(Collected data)
- Opening Delimiter -
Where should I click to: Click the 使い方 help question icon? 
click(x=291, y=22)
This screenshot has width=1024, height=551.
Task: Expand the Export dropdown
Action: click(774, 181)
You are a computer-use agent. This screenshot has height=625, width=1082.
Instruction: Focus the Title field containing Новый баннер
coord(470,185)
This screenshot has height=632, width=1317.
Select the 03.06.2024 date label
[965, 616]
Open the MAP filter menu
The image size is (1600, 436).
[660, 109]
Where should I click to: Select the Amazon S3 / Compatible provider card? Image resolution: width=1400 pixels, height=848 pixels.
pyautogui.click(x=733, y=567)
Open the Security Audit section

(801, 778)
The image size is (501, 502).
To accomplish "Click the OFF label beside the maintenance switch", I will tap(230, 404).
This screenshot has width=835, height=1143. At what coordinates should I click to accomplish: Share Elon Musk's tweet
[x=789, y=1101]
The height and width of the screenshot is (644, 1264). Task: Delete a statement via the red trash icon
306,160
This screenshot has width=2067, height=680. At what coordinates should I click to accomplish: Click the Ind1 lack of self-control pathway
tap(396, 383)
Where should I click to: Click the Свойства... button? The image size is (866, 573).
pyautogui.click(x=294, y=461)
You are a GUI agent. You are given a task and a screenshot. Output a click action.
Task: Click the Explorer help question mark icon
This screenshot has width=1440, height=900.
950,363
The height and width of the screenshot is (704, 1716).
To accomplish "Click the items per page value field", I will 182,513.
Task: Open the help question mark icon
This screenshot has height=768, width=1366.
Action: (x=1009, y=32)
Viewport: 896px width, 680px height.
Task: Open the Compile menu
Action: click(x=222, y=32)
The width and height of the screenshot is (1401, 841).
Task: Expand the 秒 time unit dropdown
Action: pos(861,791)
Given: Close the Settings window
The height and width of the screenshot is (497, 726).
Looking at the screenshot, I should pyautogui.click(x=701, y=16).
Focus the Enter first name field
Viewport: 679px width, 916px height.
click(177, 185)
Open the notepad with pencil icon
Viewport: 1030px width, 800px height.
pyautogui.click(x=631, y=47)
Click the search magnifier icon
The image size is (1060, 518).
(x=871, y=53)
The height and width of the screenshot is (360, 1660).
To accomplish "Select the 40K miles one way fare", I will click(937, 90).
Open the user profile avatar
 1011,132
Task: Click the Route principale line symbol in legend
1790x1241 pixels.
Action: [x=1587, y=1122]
- Closing Delimiter -
-- Task item --
How many lines in the records above contain the string "agent"? State the number and nothing more.

-- Reply to the exercise --
2